Solr does handle concurrency fine. But there is NOT "transaction isolation" 
like you'll get from an rdbms. All 'pending' changes are (conceptually, anyway) 
held in a single queue, and any commit will commit ALL of them. There isn't 
going to be any data corruption issues or anything from concurrent adds (unless 
there's a bug in Solr, there isn't supposed to be) -- but there is no kind of 
transactions or isolation between different concurrent adders. So, sure, 
everyone can add concurrently -- but any time any of those actors issues a 
commit, all pending adds are committed. 

In addition, there are problems with Solr's basic architecture and _too 
frequent_ commits (whether made by different processes or not, doesn''t 
matter). When a new commit happens, Solr fires up a new index searcher and 
warms it up on the new version of the index. Until the new index searcher is 
fully warmed, the old index searcher is still serving queries.  Which can also 
mean that there are, for this period, TWO versions of all your caches in RAM 
and such.
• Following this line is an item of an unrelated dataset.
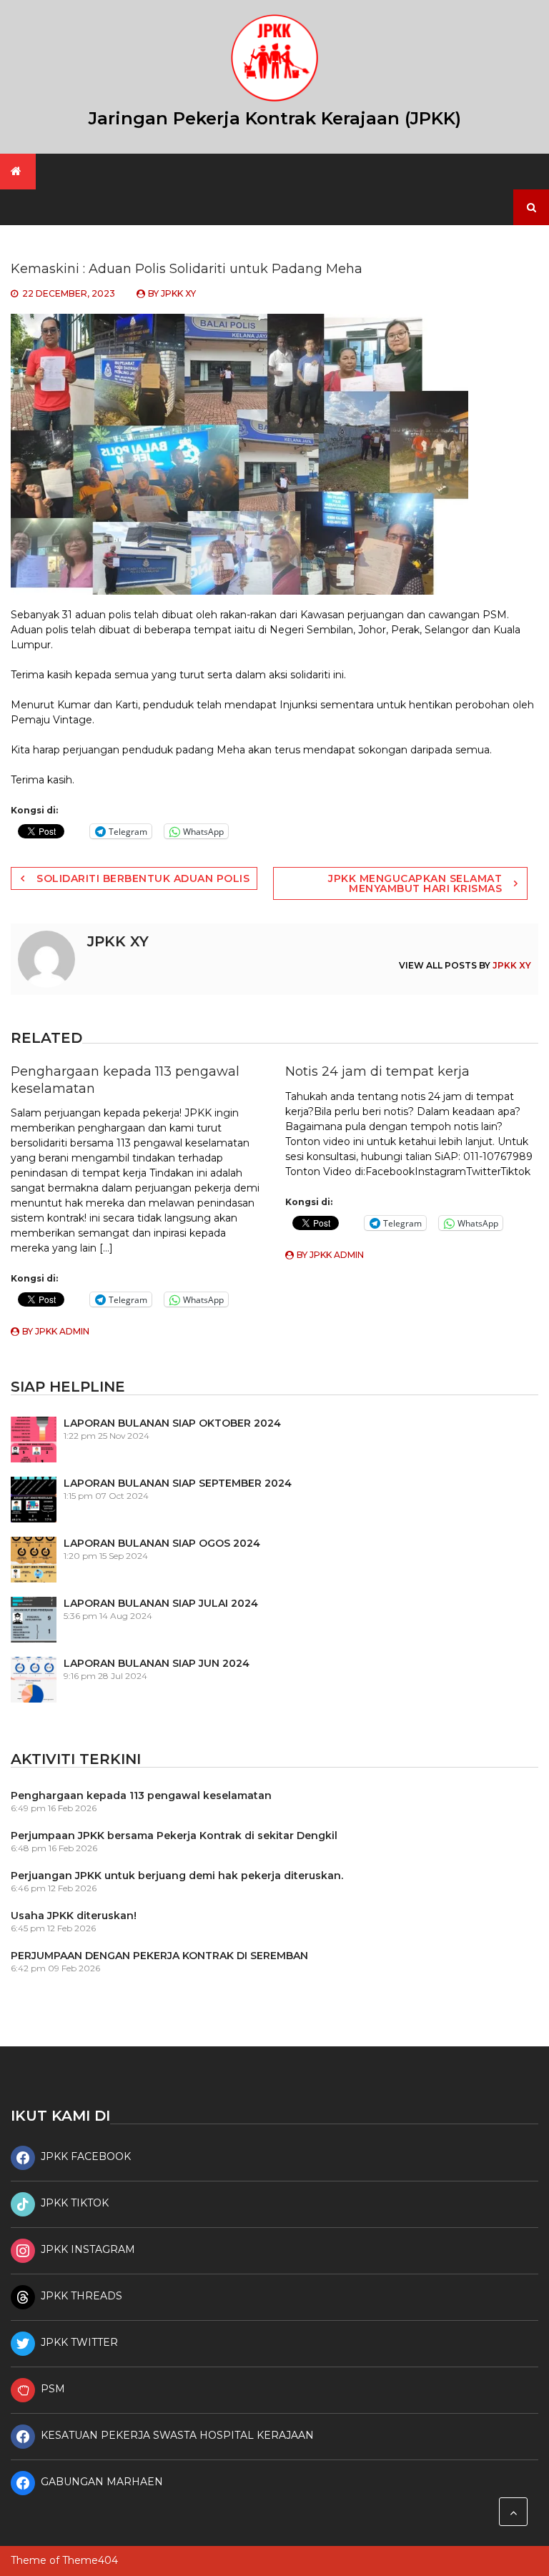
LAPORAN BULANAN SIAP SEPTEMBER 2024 (178, 1483)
So let's say it takes 5 minutes for the new index to be fully warmed. 
 But if you have commits happening every 1 minute -- then you'll end up with 
FIVE 'new indexes' being warmed -- meaning potentially 5 times the RAM usage 
(quickly running into a JVM out of memory error), lots of CPU activity going on 
warming indexes that will never actually been used (because even though they 
aren't even done being warmed and ready to use, they've already been superseded 
by a later commit).   

I don't know of any good way to deal with this except less frequent commits. 
One way to get less frequent commits is to use Solr replication, and 'stage' 
all your commits in a 'master' index, but only replicate to 'slave' at a 
frequency slow enough so the new index is fully warmed before the next commit 
happens. 

Some new features in trunk (both lucene and solr) for 'near real time'  search 
ameliorate this problem somewhat, depending on the nature of your commits. 

Jonathan
________________________________________
From: Savvas-Andreas Moysidis [savvas.andreas.moysi...@googlemail.com]
Sent: Wednesday, February 09, 2011 10:34 AM
To: solr-user@lucene.apache.org
Subject: Concurrent updates/commits

Hello,

This topic has probably been covered before here, but we're still not very
clear about how multiple commits work in Solr.
We currently have a requirement to make our domain objects searchable
immediately after the get updated in the database by some user action. This
could potentially cause multiple updates/commits to be fired to Solr and we
are trying to investigate how Solr handles those multiple requests.

This thread:
http://search-lucene.com/m/0cab31f10Mh/concurrent+commits&subj=commit+concurrency+full+text+search

suggests that Solr will handle all of the lower level details and that "Before
a *COMMIT* is done , lock is obtained and its released  after the
operation"
which in my understanding means that Solr will serialise all update/commit
requests?

However, the Solr book, in the "Commit, Optimise, Rollback" section reads:
"if more than one Solr client were to submit modifications and commit them
at similar times, it is possible for part of one client's set of changes to
be committed before that client told Solr to commit"
which suggests that requests are *not* serialised.

Our questions are:
- Does Solr handle concurrent requests or do we need to add synchronisation
logic around our code?
- If Solr *does* handle concurrent requests, does it serialise each request
or has some other strategy for processing those?